→ WHAT NEEDS TO BE DONE
Take the records below and print them verbatim up to and including the line that carries "Screen dimensions: 692x416".

→ Stored data

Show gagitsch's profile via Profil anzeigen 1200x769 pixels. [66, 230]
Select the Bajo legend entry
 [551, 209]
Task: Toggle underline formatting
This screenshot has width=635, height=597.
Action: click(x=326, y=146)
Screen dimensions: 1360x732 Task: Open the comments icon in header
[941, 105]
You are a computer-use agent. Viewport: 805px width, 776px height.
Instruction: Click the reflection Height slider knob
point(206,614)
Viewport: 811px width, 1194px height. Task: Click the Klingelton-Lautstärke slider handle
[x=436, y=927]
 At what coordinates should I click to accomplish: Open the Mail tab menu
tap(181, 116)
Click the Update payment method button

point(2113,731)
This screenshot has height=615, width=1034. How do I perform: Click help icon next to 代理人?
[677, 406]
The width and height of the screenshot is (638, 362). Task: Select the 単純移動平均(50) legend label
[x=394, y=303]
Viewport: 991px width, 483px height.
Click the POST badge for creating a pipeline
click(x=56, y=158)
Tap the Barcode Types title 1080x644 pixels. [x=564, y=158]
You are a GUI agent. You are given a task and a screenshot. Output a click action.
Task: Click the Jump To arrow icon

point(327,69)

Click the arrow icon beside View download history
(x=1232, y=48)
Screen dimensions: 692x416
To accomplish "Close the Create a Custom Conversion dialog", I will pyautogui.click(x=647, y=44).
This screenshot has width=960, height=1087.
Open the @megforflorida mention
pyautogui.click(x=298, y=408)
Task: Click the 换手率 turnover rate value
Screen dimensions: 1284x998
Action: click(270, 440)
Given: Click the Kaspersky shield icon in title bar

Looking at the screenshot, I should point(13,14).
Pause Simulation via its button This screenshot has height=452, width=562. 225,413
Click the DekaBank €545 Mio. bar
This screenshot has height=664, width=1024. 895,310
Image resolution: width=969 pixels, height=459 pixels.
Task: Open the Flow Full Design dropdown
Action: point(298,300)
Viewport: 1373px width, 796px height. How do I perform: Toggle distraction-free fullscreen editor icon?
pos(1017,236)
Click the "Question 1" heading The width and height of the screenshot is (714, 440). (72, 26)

→ EXERCISE SOLUTION
Show gagitsch's profile via Profil anzeigen 1200x769 pixels. [66, 230]
Select the Bajo legend entry
 [551, 209]
Task: Toggle underline formatting
This screenshot has width=635, height=597.
Action: click(x=326, y=146)
Screen dimensions: 1360x732 Task: Open the comments icon in header
[941, 105]
You are a computer-use agent. Viewport: 805px width, 776px height.
Instruction: Click the reflection Height slider knob
point(206,614)
Viewport: 811px width, 1194px height. Task: Click the Klingelton-Lautstärke slider handle
[x=436, y=927]
 At what coordinates should I click to accomplish: Open the Mail tab menu
tap(181, 116)
Click the Update payment method button

point(2113,731)
This screenshot has height=615, width=1034. How do I perform: Click help icon next to 代理人?
[677, 406]
The width and height of the screenshot is (638, 362). Task: Select the 単純移動平均(50) legend label
[x=394, y=303]
Viewport: 991px width, 483px height.
Click the POST badge for creating a pipeline
click(x=56, y=158)
Tap the Barcode Types title 1080x644 pixels. [x=564, y=158]
You are a GUI agent. You are given a task and a screenshot. Output a click action.
Task: Click the Jump To arrow icon

point(327,69)

Click the arrow icon beside View download history
(x=1232, y=48)
Screen dimensions: 692x416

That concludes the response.